Hashing: Proving Security Strength

G5 Cyber Security

4 months ago

TL;DR

Hashing is a one-way function used to create a unique ‘fingerprint’ of data. Showing it’s secure means proving it’s hard to reverse (find the original data from the fingerprint) and hard to find two different pieces of data that produce the same fingerprint (collisions). We do this through analysing its properties, looking at collision resistance, pre-image resistance, and second pre-image resistance. Strong hashing algorithms like SHA-256 are widely used because they’ve been extensively tested.

How to Prove a Hashing Scheme is Sufficient

Understand the Core Properties: A good hashing scheme needs three main strengths:
- Pre-image resistance: Given a hash value, it should be practically impossible to find *any* input that produces that hash. Think of it like smashing something – easy to break, hard to rebuild exactly from the pieces.
- Second pre-image resistance: Given an input, it should be practically impossible to find a different input that produces the same hash value as the original.
- Collision resistance: It should be practically impossible to find *any* two different inputs that produce the same hash value. This is the strongest requirement.
Algorithm Choice Matters: Not all hashing algorithms are created equal.
- MD5 & SHA-1: These are now considered broken due to discovered vulnerabilities and should *not* be used for cyber security purposes. Collisions can be found relatively easily.
- SHA-2 Family (SHA-256, SHA-384, SHA-512): These are currently considered secure. SHA-256 is a common choice.
- SHA-3: A different design than SHA-2, offering an alternative if concerns arise about SHA-2 in the future.
Hash Length is Critical: The longer the hash output (e.g., 256 bits for SHA-256), the harder it is to find collisions.
- A shorter hash length means a higher probability of accidental collisions, even with a good algorithm.
- For example, if you have a hash function that produces a 32-bit hash, there are only 2³² possible hash values. With enough inputs, you’re guaranteed to find duplicates (collisions).
Birthday Paradox: This shows how collisions become more likely faster than you might think.
- It states that in a set of randomly chosen people, there’s a surprisingly high probability of two sharing the same birthday. The same applies to hash values.
- For an n-bit hash function, you only need approximately 2^(n/2) inputs before collisions become likely. For SHA-256 (256 bits), this is around 2¹²⁸ inputs – still very large, but achievable with enough computing power.
Testing and Analysis: Algorithms are tested by the cyber security community.
- Differential Cryptanalysis: Attempts to find patterns in how small changes to the input affect the output hash.
- Collision Attacks: Researchers try to deliberately create two different inputs that produce the same hash value. Success indicates a weakness in the algorithm.
- Pre-image attacks: Attempts to reverse engineer the hashing process, finding an input for a given hash.

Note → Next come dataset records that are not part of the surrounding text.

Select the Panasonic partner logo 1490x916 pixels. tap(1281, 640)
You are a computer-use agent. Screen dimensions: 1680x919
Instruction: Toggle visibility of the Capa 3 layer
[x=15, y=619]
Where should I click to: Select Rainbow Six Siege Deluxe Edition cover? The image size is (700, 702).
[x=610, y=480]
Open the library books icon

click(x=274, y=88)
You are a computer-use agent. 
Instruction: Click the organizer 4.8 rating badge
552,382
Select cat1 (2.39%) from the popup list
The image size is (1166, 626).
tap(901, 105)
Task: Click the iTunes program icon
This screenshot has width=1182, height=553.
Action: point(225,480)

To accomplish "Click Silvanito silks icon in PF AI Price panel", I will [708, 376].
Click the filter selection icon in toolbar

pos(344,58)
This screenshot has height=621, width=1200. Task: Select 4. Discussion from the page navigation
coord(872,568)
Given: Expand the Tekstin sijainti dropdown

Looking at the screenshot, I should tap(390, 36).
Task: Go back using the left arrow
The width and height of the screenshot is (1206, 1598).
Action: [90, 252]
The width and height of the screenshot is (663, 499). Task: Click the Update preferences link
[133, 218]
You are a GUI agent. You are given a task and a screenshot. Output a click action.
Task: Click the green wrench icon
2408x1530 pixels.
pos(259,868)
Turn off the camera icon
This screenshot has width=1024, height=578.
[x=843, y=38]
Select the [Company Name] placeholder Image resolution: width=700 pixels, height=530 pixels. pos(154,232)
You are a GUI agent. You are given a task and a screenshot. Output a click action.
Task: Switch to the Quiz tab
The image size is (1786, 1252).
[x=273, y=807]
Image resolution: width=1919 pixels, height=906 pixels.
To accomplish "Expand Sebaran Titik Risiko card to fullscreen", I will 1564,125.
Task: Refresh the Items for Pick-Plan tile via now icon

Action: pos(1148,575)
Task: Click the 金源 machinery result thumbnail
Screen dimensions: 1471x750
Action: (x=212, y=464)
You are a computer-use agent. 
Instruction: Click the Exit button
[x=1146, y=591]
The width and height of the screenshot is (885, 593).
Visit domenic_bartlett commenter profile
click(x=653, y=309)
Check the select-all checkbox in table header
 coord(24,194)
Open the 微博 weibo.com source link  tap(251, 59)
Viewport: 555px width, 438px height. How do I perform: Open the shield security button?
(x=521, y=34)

Salt and Pepper (for Password Hashing): Never store passwords directly! Use salting.

Salting: Add a random string (the ‘salt’) to each password *before* hashing it. This makes pre-computed rainbow table attacks much harder, as attackers need to calculate hashes for every possible salt value.

Example using Python:

import hashlib
import os

def hash_password(password):
    salt = os.urandom(16)
    salted_password = salt + password.encode('utf-8')
    hashed_password = hashlib.sha256(salted_password).hexdigest()
    return salt.hex() + ':' + hashed_password

# Example usage:
pwd = 'mysecretpassword'
hashed = hash_password(pwd)
print(hashed)

Key Derivation Functions (KDFs): For more robust password storage, use KDFs like Argon2, bcrypt or scrypt.
- These are designed specifically for password hashing and include features to slow down attackers (making brute-force attacks more expensive).
- They also incorporate salting automatically.